1. I take alcohol beverages (beer, wine, hard liquor etc.) four or more times in a week.
2. I can’t remember what I said or did a night before because I was drunk.
3. I am not able to carry out the responsibilities because of my drinking or drug usage.
4. I am more talkative or funny when I am drunk.
5. My daily routine is often disturbed because of my drinking / drug use.
6. I find it hard to stop drinking once I have started.
7. I often need an alcoholic drink first thing in the morning to get myself going after drinking heavily a night before.
8. I often feel guilty after drinking.
9. I have been injured/ met accidents after drinking.
10. I indulge in arguments/physical fights after being drunk.
11. I experience tremors in my hands/legs very often.
12. I have no appetite/ don’t feel like eating.

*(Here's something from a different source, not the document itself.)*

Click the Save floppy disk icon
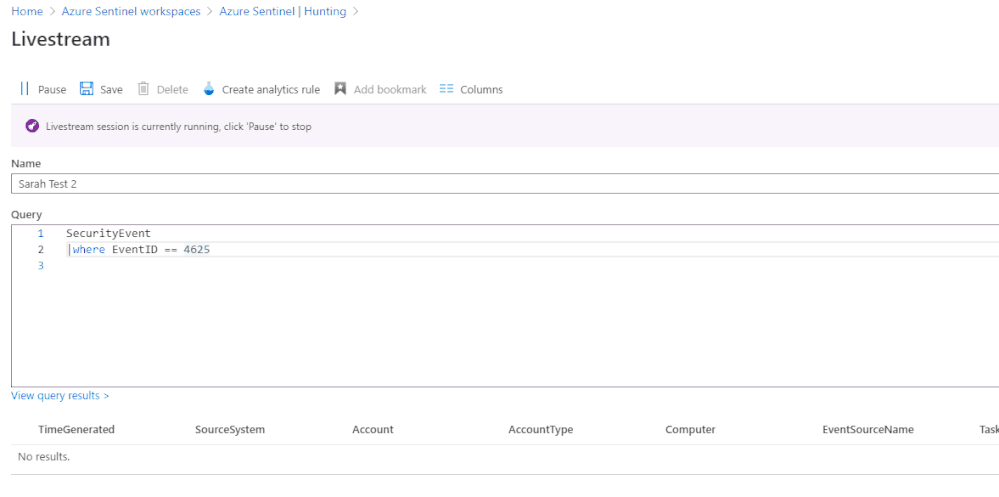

13. I take pain medicines without doctor’s prescription.
14. I use tobacco products (cigarettes, chewing tobacco etc.) in excessive quantity.
15. My family/ friends have left me because of my drinking/substance use (ganjha, bhang, inhalants etc.).
16. I have consulted a psychiatrist/psychologist/counsellor for quitting alcohol/ smoking/ sleeping pills/ inhalants etc.
If your answer to any of the above mentioned symptoms is “YES” and it is hindering your daily functioning, relationships, work or family, do not ignore. You might be in need of psychological intervention.